Starting at the line that contains "The image size is (1504, 812)." and ending at the line that contains "tap(347, 42)", turn only those lines of the data below into a numbered list, skipping any blank lines. Leave the pictures out of your answer.

## BEGIN Extracted records

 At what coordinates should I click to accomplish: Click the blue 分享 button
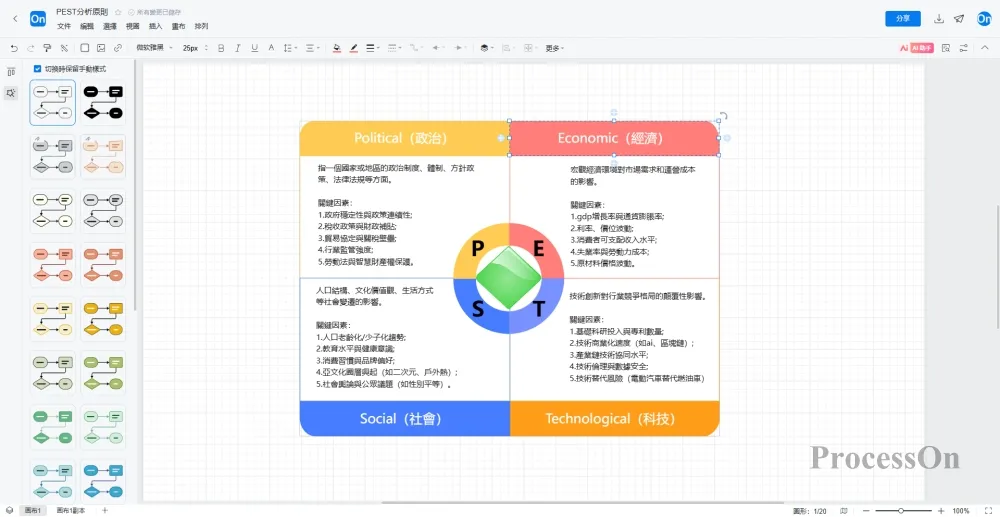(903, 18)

## END Extracted records
## BEGIN Extracted records

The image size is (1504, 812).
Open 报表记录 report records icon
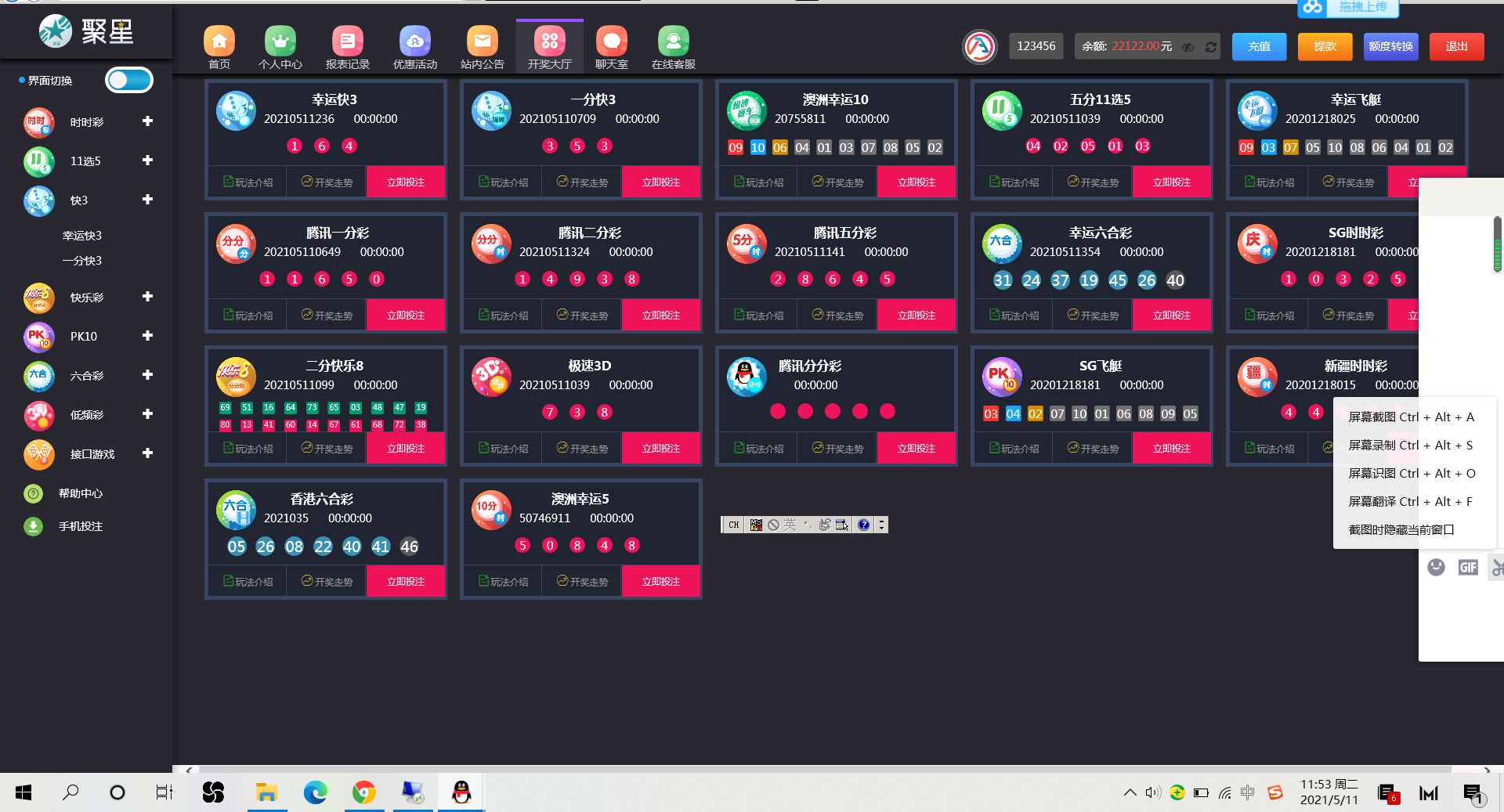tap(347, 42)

## END Extracted records

Completed exercise:
1. The image size is (1504, 812).
2. Open 报表记录 report records icon
3. tap(347, 42)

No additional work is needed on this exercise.